EXCERPT PROVIDED
-- Opening Marker --
Influenza is characterized by sudden onset of symptoms.3 These symptoms (including fever, headache, sore throat, muscle pains, body aches, runny nose, fatigue and dry cough) overlap with many upper and lower respiratory infections caused by other bacterial and/or viral pathogens such as SARS-CoV-2. This makes diagnosis based on symptoms alone challenging for clinicians.4

Give an early, accurate flu diagnosis

Current diagnostic methods commonly used are point-of-care rapid antigen tests, molecular point of care tests and lab based polymerase chain reaction (PCR) tests.5,6 Rapid antigen tests for influenza have limited sensitivity so negative test results should be interpreted with caution given the potential for false negative results. Reliable negative results for influenza enable clinicians to consider other causes of illness like bacterial infections that require antibiotics.5

An unmet need exists for lab-quality tests that can accurately rule in or rule out influenza quickly, near patients to inform clinical management.7

Timely diagnosis enables informed antibiotic stewardship

Use of molecular point-of-care testing that can reliably detect viral and/or bacterial pathogens would result in enhanced care, less antibiotic empiricism, reduced patient and societal cost of illness.8

Clinical studies have particularly shown decreased use of antibiotics and increased use of antivirals when influenza is diagnosed by molecular point-of-care testing.9-11

Advanced diagnostic testing strategies support critical and timely identification of hospital and community aquired infections with tools essential to reduce the global burden of disease.


  1. WHO (2012). World Health Organization. Vaccines against influenza. WHO position paper. Weekly Epidemiol Record. 87(47):461–76.
  2. WHO (2018). Influenza (seasonal) factsheet. Available at Accessed September 2023.
  3. Mayo Clinic (2016), Symptoms and causes. Available at Accessed September 2023.
-- Closing Marker --
BRIEF 1
Print the portion of the influenza diagnosis text from "2. WHO (2018)." to "causes. Available at Accessed September 2023.".
BRIEF 2
According to the influenza diagnosis text, what have clinical studies shown when influenza is diagnosed by molecular point-of-care testing?
BRIEF 3
Continue the influenza diagnosis text from its final line.

Stored items:
-- Opening Marker --
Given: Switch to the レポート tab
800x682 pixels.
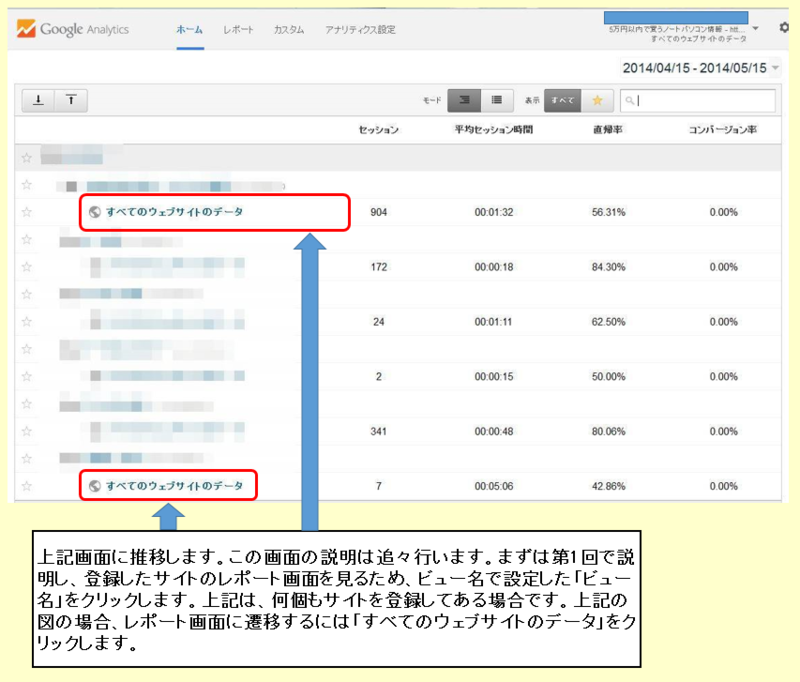Looking at the screenshot, I should (x=238, y=30).
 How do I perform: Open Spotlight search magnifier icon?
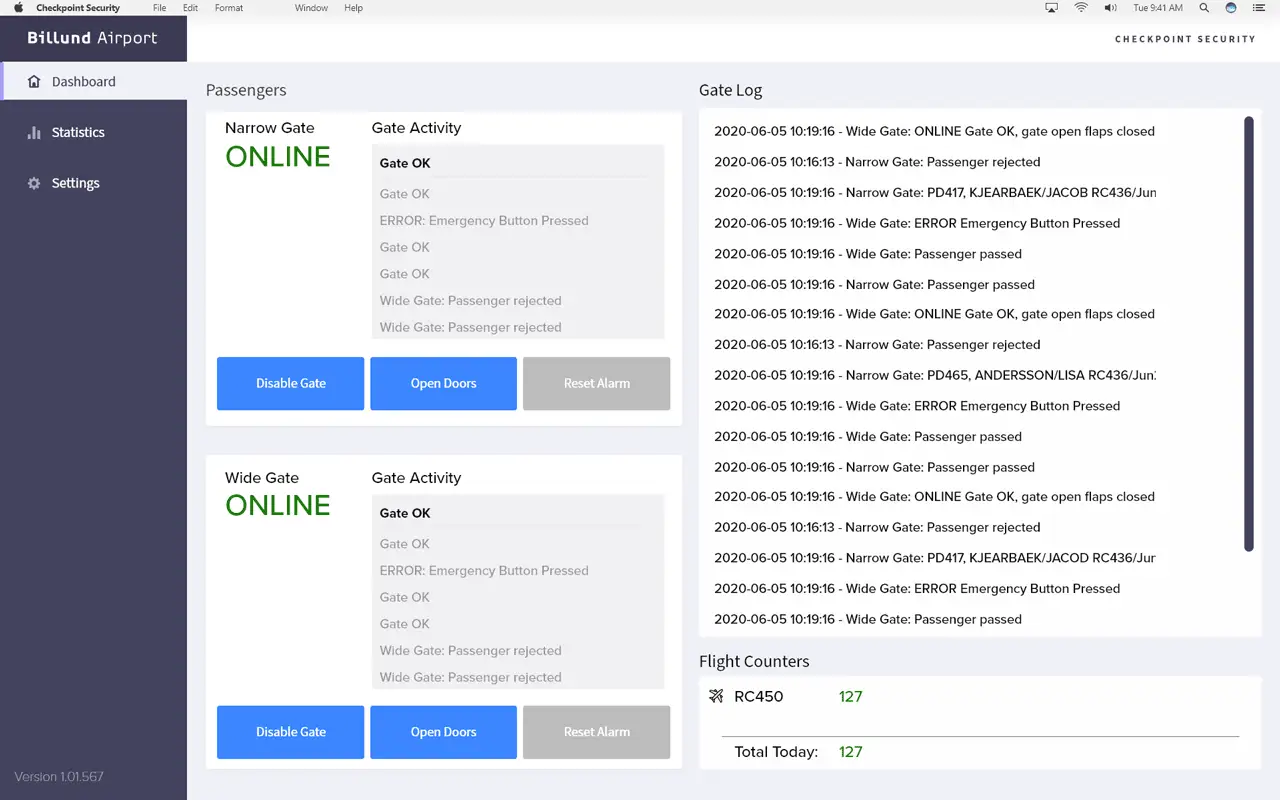(x=1204, y=8)

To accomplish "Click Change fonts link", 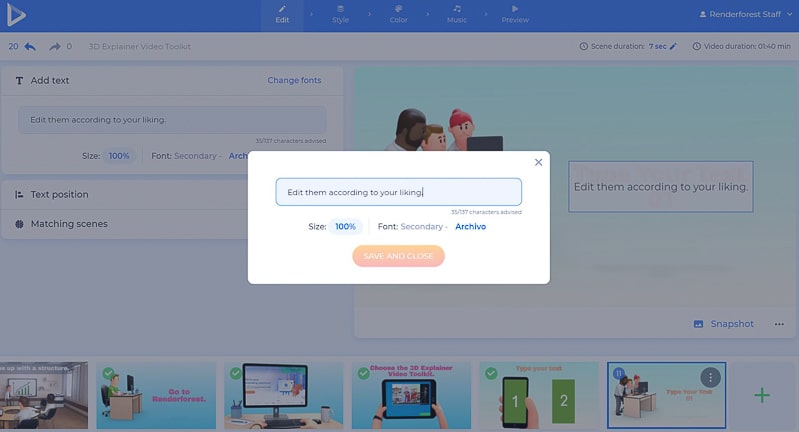I will [x=294, y=80].
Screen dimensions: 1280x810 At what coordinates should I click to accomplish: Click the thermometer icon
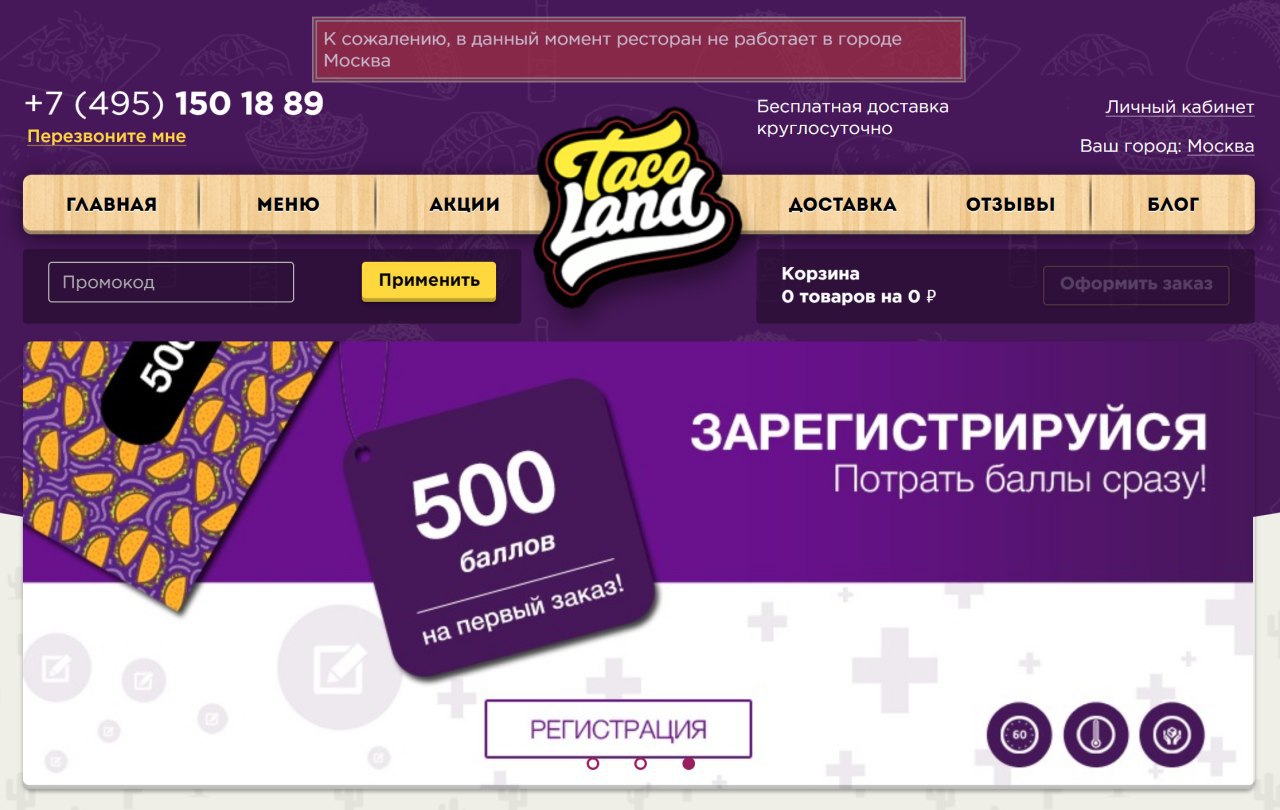[x=1096, y=735]
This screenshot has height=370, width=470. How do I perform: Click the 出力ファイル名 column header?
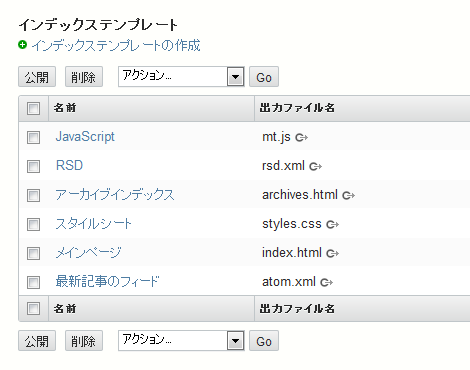297,108
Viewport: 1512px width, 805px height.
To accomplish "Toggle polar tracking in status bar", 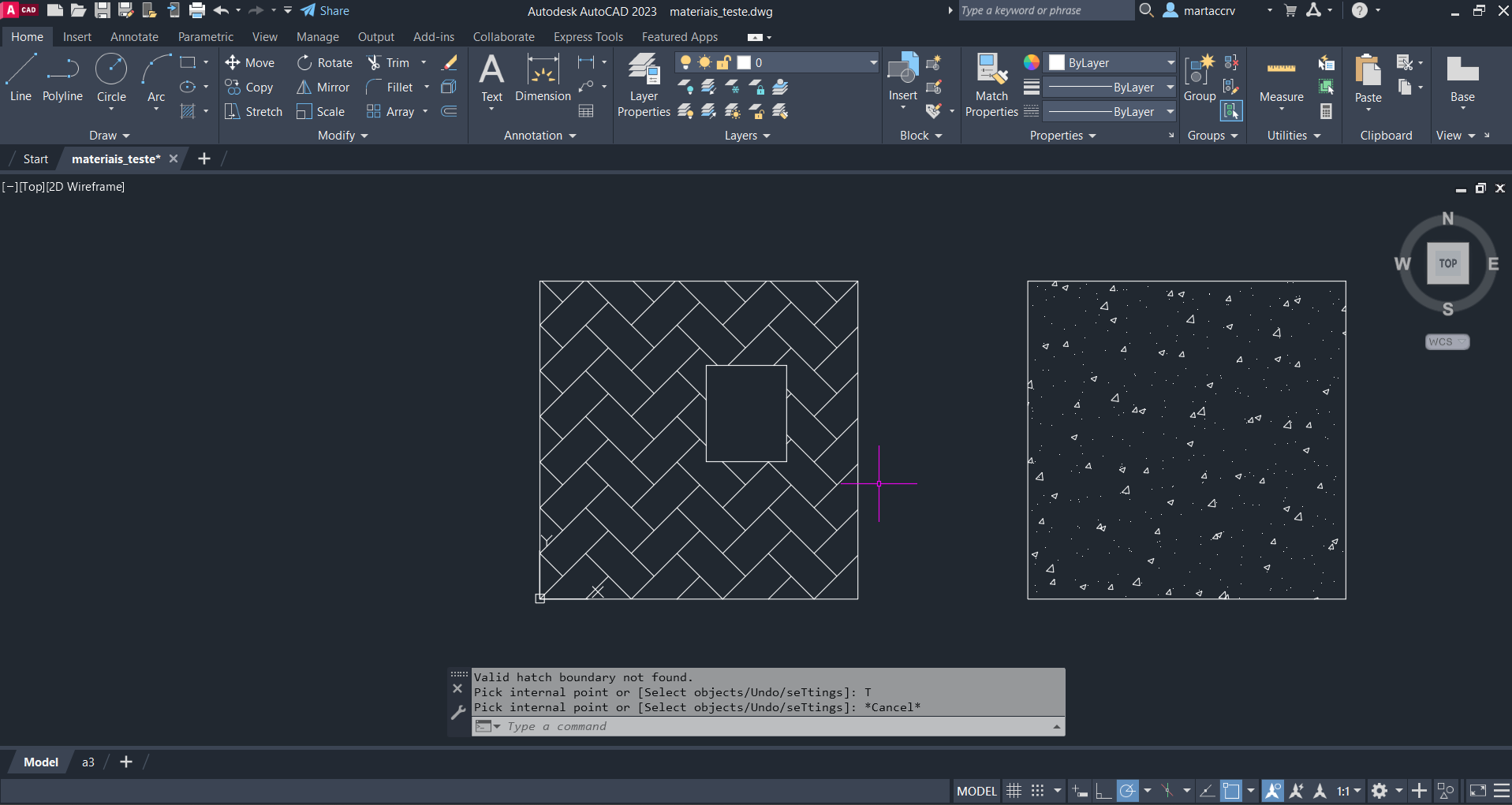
-- Closing Marker --
RESPONSE 1
2. WHO (2018). Influenza (seasonal) factsheet. Available at Accessed September 2023.
  3. Mayo Clinic (2016), Symptoms and causes. Available at Accessed September 2023.

RESPONSE 2
Decreased use of antibiotics and increased use of antivirals.

RESPONSE 3
  4. Call, S.A., Vollenweider, M.A., Hornung, C.A., Simel, D.L., McKinney, W.P. (2005). Does this patient have influenza? JAMA 293(8), 987-997.
  5. CDC (2016). Guidance for Clinicians on the Use of Rapid influenza diagnostic tests. Available at Accessed September 2023.
  6. CDC (2019). Information on Rapid Molecular Assays, RT-PCR, and other Molecular Assays for Diagnosis of Influenza Virus Infection. Available at Accessed September 2023.
  7. Caliendo, A., et al. (2013). Better tests, better care: improved diagnostics for infectious diseases. Clin Infect Dis 57(3), S139-170.
  8. Brooke-Pearce, F., Demertzi E. (2019). Introduction of cobas Liat Influenza A/B for rapid point-of-care diagnosis of influenza infection in an acute trust.  Infect Prev 20(6):297-300. Accessed September 2023.
  9. Benirschke RC, McElvania E, Thomson RB, Kaul KL, Das S. Clinical Impact of Rapid Point-of-Care PCR Influenza Testing in an Urgent Care Setting: a Single-Center Study. J Clin Microbiol. 2019;57(3)..
  10. Perlitz B, Slagman A, Hitzek J, Riedlinger D, Möckel M. Point‐of‐care testing for influenza in a university emergency department: A prospective study. Influenza Other Resp. 2021.
  11. Rogan DT, Kochar MS, Yang S, Quinn JV. Impact of Rapid Molecular Respiratory Virus Testing on Real-Time Decision Making in a Pediatric Emergency Department. J Mol Diagnostics. 2017;19(3):460–7.